Text and item location entries:
===============
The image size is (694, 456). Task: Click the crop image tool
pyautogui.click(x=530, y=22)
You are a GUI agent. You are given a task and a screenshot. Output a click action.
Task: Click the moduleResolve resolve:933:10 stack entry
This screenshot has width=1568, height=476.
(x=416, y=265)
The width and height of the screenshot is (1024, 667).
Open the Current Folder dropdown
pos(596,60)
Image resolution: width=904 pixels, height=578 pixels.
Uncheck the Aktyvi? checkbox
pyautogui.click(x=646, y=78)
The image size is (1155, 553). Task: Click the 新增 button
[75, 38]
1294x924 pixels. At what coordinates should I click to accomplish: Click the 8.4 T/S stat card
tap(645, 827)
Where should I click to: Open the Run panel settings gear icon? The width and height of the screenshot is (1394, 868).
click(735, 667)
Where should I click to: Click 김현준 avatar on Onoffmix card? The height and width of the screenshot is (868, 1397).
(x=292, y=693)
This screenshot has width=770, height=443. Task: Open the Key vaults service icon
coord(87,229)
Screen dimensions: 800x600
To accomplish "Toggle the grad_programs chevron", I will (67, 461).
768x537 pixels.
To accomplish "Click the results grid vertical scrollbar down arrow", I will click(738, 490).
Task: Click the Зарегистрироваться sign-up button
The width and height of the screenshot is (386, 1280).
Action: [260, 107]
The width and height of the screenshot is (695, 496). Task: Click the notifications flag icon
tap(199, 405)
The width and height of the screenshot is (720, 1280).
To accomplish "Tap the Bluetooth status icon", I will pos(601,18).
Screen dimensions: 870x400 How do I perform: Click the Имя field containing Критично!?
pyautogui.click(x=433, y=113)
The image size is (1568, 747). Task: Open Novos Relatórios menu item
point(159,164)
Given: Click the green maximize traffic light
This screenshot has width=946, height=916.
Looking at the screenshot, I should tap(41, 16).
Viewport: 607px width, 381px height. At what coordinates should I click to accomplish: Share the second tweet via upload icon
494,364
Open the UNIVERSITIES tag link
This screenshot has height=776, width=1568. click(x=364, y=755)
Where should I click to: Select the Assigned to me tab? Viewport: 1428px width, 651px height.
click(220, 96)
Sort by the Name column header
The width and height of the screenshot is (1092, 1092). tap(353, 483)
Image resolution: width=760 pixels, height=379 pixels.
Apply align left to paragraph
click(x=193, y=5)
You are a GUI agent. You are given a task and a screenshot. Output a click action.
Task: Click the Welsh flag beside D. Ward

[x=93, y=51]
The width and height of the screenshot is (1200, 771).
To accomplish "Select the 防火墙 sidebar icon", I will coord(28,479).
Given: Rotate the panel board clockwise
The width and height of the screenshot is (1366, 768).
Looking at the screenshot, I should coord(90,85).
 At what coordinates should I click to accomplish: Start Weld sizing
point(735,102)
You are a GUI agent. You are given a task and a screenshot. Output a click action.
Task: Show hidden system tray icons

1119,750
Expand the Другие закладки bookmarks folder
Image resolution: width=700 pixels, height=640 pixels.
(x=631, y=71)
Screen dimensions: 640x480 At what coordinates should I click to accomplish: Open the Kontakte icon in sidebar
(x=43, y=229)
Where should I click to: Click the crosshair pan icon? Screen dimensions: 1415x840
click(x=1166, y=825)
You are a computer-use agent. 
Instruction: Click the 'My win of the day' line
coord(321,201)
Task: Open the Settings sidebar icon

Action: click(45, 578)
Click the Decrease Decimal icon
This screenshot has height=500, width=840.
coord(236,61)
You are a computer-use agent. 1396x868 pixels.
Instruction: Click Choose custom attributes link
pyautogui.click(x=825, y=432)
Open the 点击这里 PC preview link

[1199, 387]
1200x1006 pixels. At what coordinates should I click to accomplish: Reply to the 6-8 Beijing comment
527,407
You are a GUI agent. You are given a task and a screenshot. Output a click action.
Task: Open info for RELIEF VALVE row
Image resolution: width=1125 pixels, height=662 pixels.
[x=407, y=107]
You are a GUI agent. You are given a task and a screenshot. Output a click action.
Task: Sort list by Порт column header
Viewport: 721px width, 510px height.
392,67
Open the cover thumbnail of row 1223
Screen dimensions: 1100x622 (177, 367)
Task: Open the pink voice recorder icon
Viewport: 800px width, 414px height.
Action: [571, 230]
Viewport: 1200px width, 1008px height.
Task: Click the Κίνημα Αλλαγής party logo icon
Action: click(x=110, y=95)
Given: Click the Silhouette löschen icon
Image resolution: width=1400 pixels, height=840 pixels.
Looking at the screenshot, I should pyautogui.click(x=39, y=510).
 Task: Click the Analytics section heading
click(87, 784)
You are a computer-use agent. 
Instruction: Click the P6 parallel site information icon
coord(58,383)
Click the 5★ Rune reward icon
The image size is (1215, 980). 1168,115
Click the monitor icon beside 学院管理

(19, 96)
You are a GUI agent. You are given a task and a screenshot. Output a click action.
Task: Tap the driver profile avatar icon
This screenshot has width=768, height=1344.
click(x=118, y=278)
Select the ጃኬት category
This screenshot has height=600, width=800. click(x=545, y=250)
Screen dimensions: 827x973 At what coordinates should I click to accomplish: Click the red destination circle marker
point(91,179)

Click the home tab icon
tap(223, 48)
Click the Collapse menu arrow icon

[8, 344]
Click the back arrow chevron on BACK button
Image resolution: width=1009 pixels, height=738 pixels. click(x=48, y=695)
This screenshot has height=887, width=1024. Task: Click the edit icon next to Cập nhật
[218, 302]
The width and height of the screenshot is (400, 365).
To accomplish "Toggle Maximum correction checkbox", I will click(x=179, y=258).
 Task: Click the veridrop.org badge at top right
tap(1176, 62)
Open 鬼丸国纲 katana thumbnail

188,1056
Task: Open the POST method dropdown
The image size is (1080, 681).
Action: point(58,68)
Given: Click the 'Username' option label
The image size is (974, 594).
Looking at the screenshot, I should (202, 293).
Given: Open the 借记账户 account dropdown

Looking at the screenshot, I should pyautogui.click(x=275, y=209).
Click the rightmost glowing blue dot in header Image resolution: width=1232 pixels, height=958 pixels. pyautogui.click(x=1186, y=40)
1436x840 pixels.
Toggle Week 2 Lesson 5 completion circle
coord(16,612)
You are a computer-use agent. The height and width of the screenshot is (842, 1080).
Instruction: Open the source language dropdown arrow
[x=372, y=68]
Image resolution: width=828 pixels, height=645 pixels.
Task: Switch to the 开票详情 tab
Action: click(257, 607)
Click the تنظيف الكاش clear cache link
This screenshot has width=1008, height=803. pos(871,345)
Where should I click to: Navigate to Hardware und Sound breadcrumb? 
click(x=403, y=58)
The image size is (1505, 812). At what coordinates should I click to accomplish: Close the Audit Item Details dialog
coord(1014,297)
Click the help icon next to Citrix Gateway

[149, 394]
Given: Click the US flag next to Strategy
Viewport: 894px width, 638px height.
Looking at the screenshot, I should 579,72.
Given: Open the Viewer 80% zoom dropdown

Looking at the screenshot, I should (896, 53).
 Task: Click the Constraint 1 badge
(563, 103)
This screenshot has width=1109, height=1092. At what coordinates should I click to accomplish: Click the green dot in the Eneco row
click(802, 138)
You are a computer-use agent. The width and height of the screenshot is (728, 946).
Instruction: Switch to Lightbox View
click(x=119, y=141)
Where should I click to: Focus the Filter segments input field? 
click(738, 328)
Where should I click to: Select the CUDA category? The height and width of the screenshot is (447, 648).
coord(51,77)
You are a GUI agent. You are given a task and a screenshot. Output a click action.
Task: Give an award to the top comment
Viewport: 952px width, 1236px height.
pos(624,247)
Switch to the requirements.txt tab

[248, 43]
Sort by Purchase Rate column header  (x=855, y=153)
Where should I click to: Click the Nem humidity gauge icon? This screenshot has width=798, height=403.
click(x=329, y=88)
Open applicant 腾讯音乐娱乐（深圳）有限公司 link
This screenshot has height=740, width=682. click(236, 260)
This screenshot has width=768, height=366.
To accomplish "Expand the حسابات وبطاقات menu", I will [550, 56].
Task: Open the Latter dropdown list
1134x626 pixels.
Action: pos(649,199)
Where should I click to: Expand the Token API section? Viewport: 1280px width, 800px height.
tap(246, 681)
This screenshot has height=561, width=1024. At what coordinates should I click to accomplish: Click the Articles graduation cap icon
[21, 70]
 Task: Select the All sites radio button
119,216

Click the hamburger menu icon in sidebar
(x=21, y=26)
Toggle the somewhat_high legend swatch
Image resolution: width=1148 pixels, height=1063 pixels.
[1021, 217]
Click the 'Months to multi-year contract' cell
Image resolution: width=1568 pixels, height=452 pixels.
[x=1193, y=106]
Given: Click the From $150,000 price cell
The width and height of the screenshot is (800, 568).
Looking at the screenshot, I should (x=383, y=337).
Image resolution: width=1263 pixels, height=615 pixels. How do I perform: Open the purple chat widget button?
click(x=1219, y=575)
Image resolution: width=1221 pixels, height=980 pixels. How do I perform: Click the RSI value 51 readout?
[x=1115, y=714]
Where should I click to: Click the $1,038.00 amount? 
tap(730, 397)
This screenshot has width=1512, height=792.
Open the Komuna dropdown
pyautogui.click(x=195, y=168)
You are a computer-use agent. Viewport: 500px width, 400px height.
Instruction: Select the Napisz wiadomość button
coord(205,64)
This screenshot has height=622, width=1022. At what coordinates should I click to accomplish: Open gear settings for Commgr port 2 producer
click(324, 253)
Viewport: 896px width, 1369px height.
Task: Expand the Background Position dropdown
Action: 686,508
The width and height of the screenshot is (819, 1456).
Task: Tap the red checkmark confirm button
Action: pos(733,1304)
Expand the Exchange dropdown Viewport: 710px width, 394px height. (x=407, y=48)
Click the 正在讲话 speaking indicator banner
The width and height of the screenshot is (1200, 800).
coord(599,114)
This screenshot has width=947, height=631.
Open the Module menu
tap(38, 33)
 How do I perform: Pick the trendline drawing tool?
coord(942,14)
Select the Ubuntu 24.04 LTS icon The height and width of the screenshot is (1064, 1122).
===============
Copy out the entries from the line containing "Image resolution: width=1263" through the line containing "tap(730, 397)", both included, with nothing changed.

Image resolution: width=1263 pixels, height=615 pixels. How do I perform: Open the purple chat widget button?
click(x=1219, y=575)
Image resolution: width=1221 pixels, height=980 pixels. How do I perform: Click the RSI value 51 readout?
[x=1115, y=714]
Where should I click to: Click the $1,038.00 amount? 
tap(730, 397)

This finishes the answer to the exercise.